Lots of stuff going on on the fly.

It then tears it all down at the end of a round as well (which actually seems to take longer than the generation, for some reason) I'm tempted to just throw in a world.Reboot() after round end to skip that mess...lol

Would you be able to generate it in the reverse, that is, top to bottom? Then you could thrown in some delays in the generation, or generate it in small chunks and have it generate as you play.
I was thinking of that. Most of the other game elements generate around the player (just out of view range). The terrain could/probably should work the same.

I suspect that much of the time is coming from creating the objects (the kelp, coral, zappers, and bubblers; the first three of which involve creating a base object, which then spawns the rest of the structure, which comes with appearance changes and whatnot) and those could easily wait to be generated as the player aproaches.

I'll start there, and see if the bare turf generation runs fast enough by itself to just leave it the way it is (if not, those will be the next to get the treatment).
I finally did it! I finally had a successful run!

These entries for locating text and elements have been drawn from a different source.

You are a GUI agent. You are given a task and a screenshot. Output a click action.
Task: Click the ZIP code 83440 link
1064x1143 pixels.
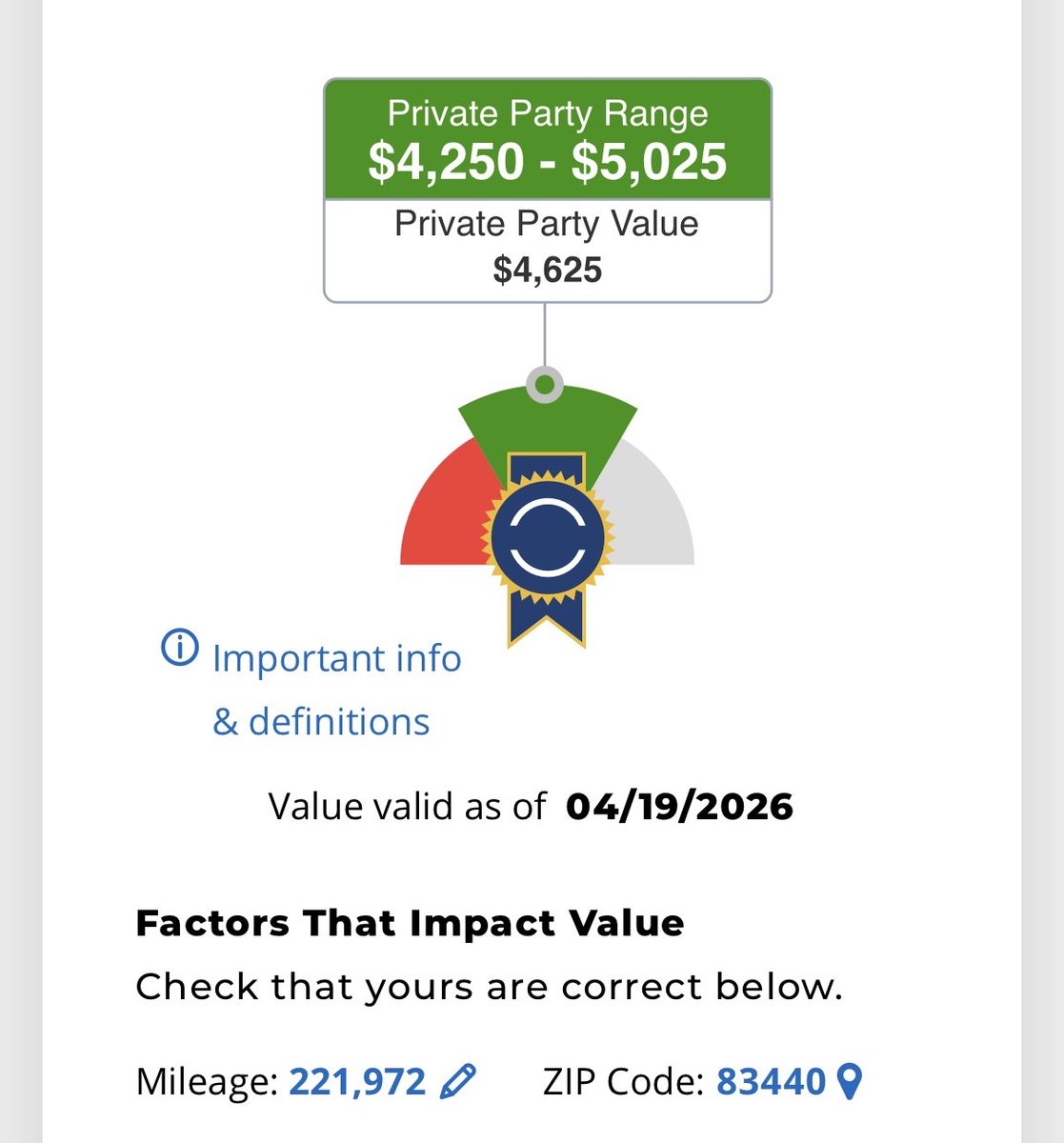point(771,1082)
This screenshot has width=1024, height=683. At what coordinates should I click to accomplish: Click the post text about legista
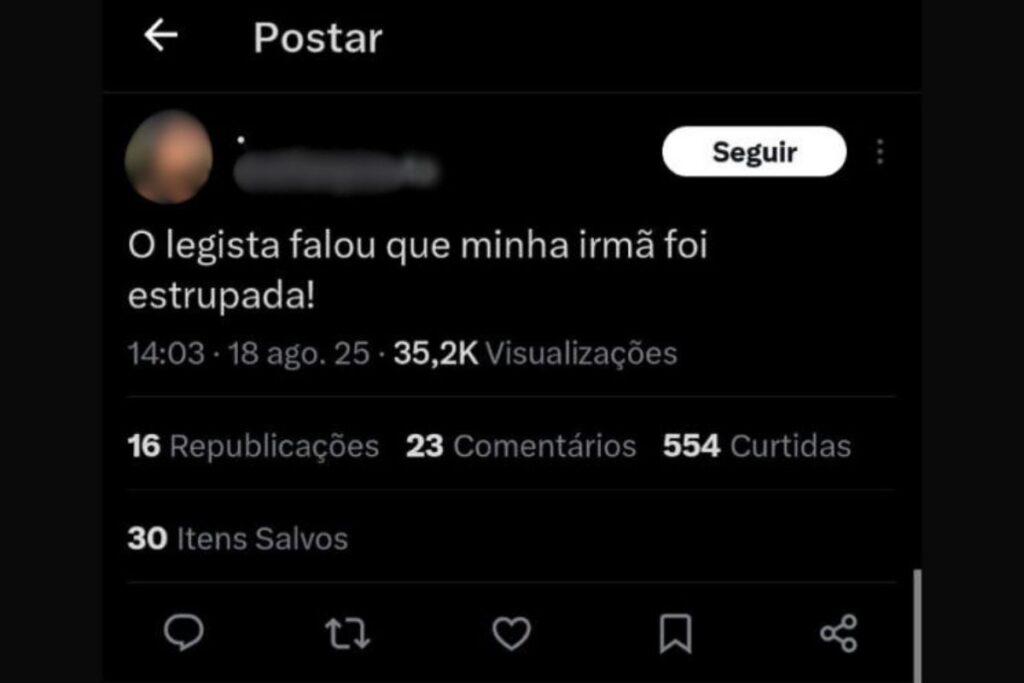[x=418, y=270]
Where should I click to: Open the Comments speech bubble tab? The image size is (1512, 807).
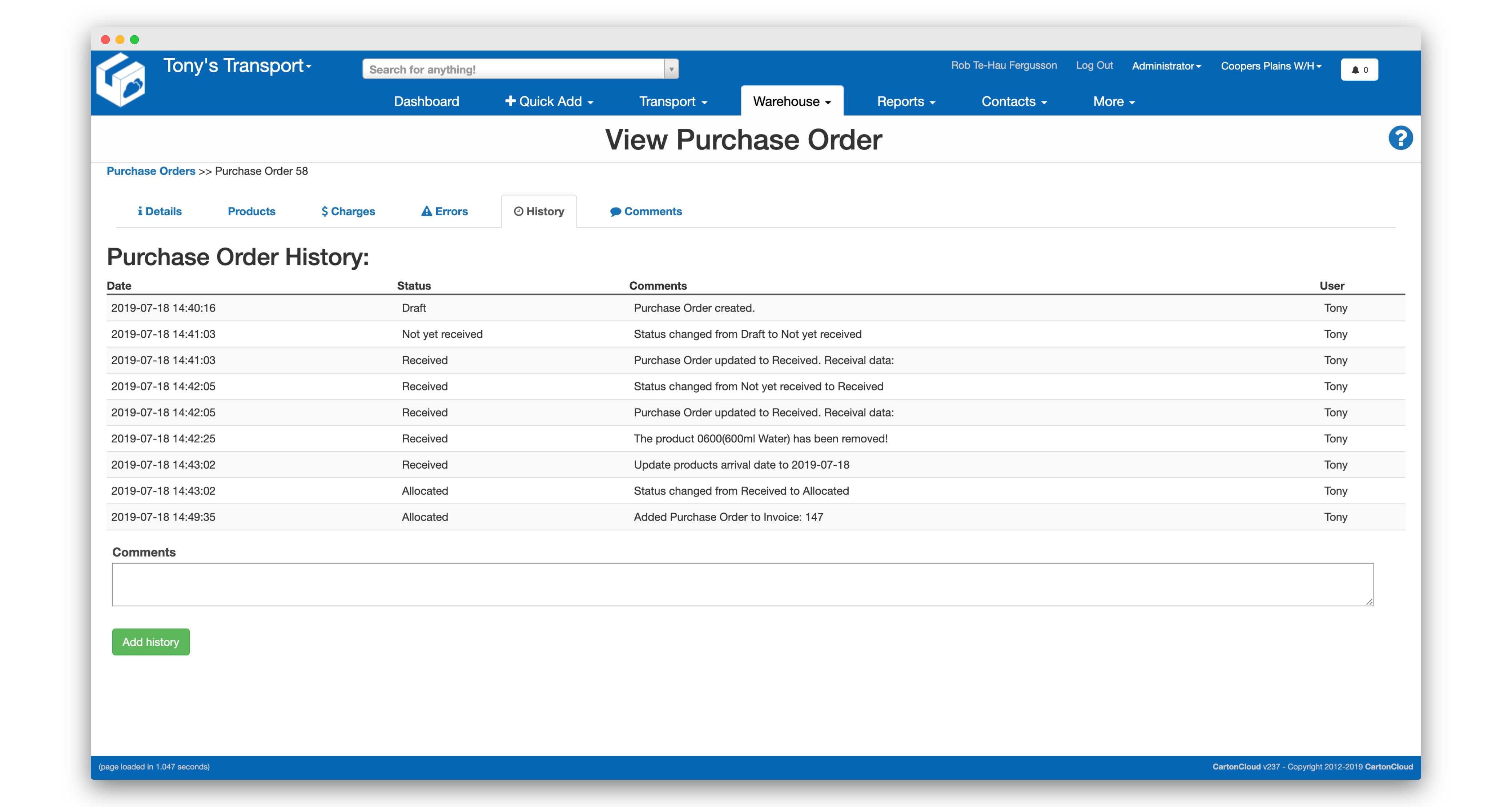[x=646, y=211]
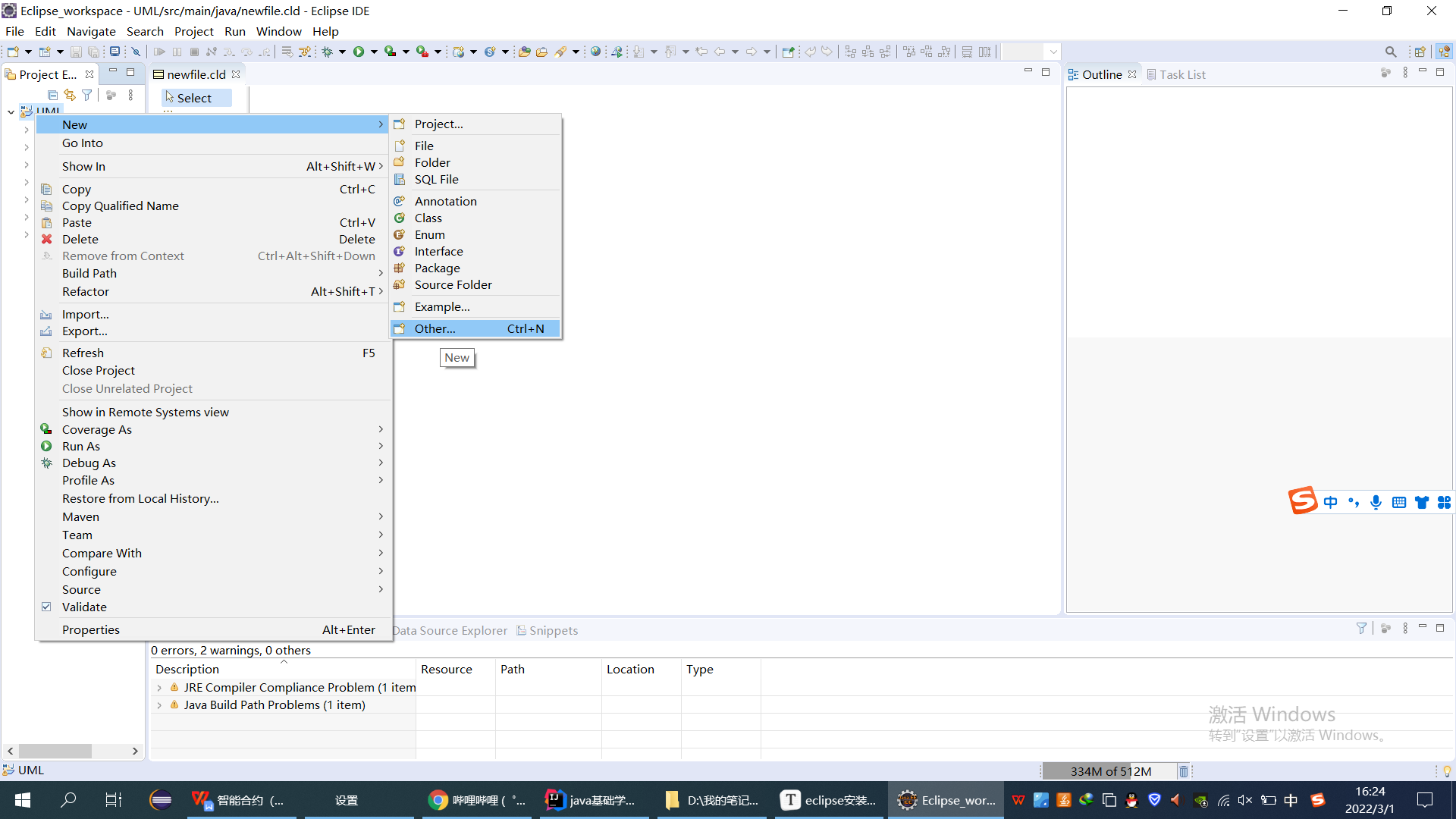Run Coverage from the toolbar

click(x=391, y=52)
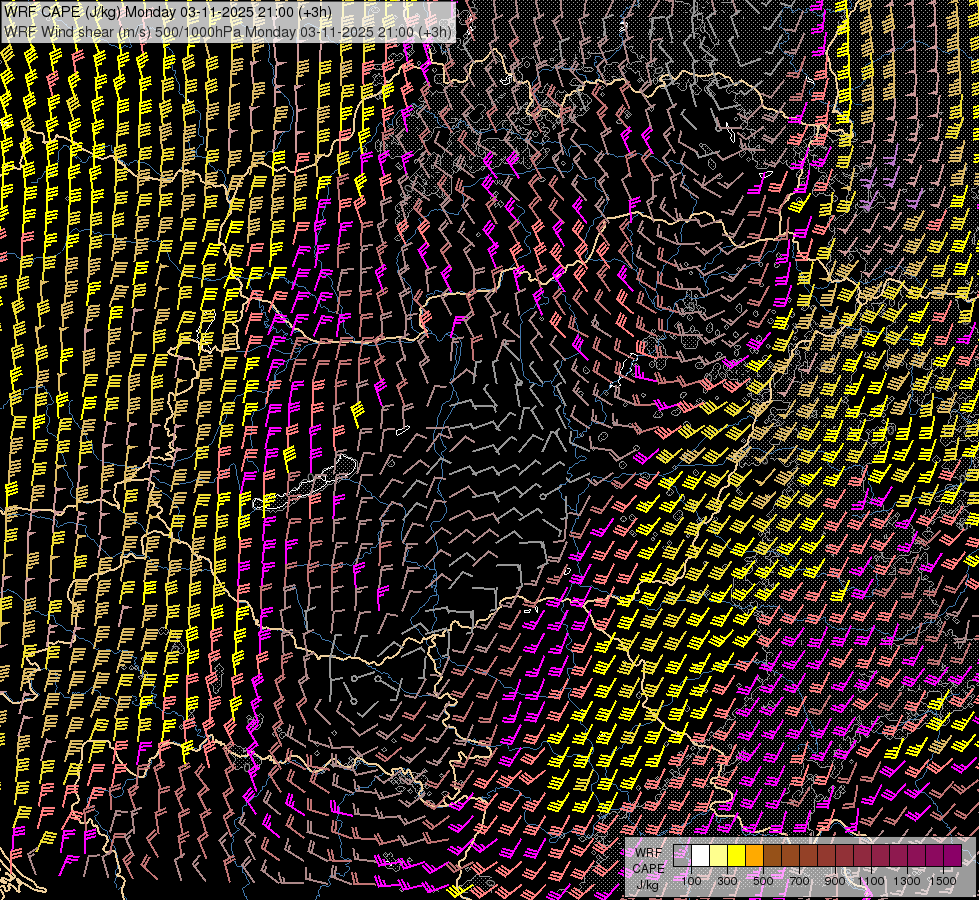Select the transparent first swatch of the legend

(682, 855)
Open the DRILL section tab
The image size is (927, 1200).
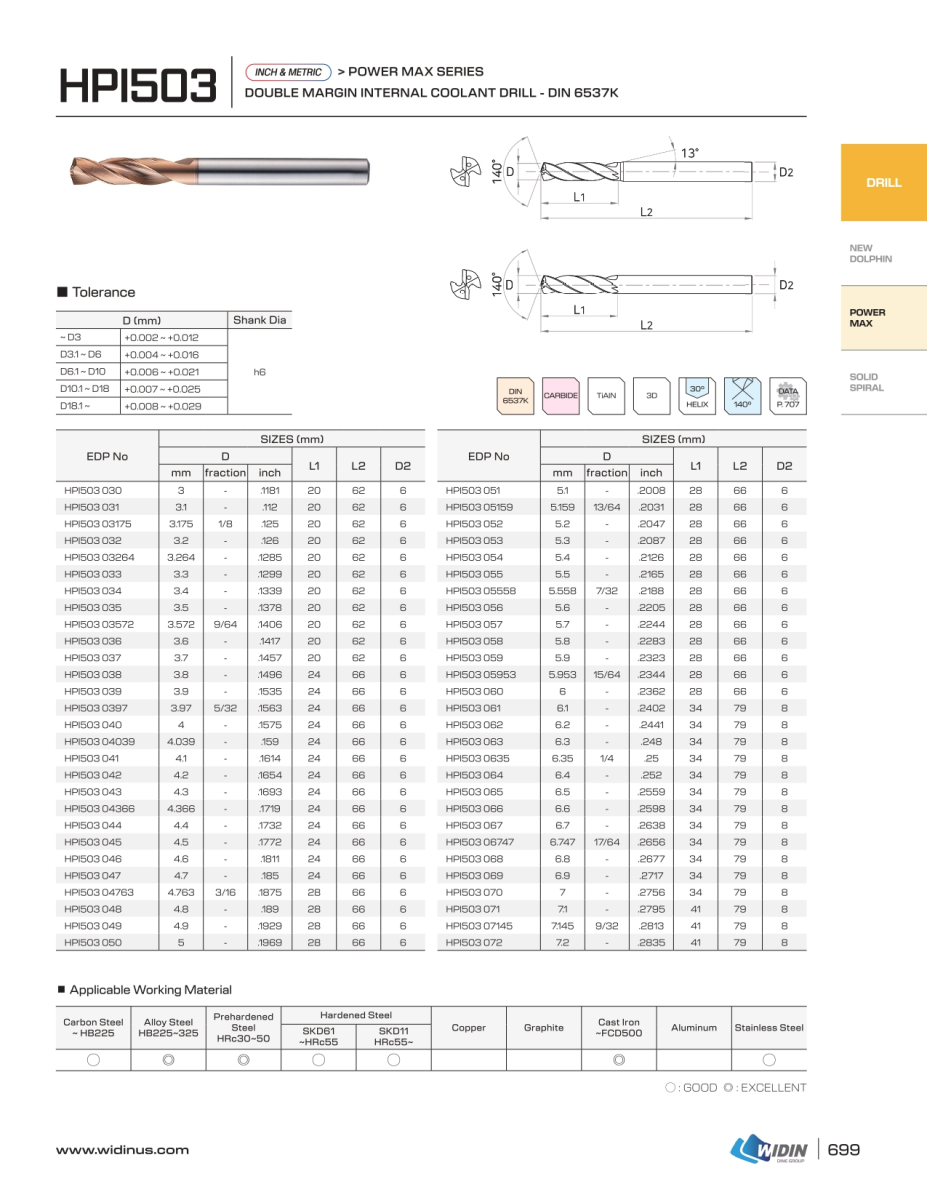883,183
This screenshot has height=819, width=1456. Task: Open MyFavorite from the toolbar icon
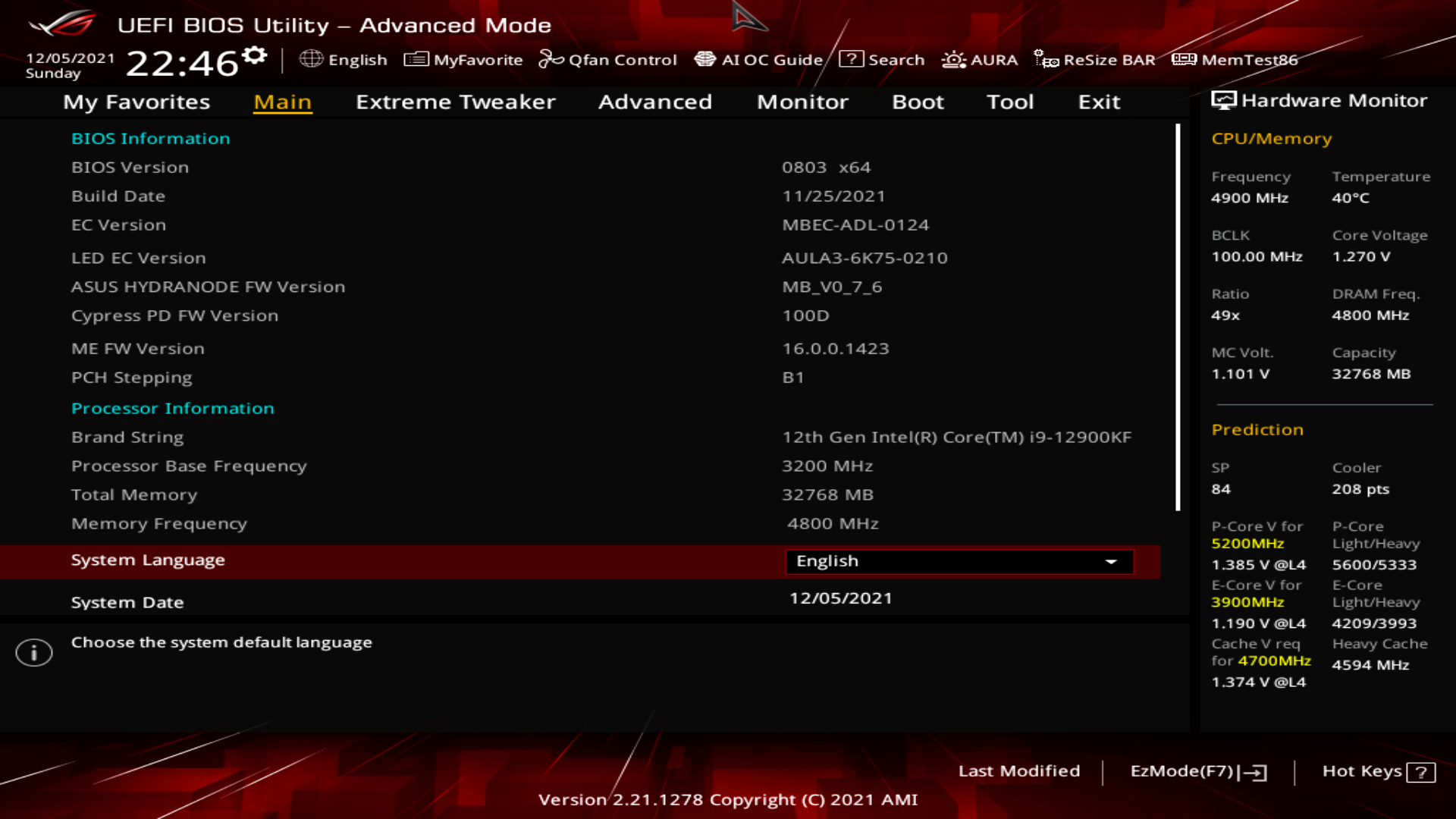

I've been trying and trying, and failing and failing, but I finally made it! (which confirms that it's even possible; I was unsure until now...lol)

My time was only 15:47, too! lol I may have been a bit conservative, running to the nearest bubblers every time my air dipped below half, but maybe that's what it takes?

The end is sort of anti-climactic, though. I need to make it more special.

I think I'll throw a scoreboard onto the hub to record people's times for successful runs.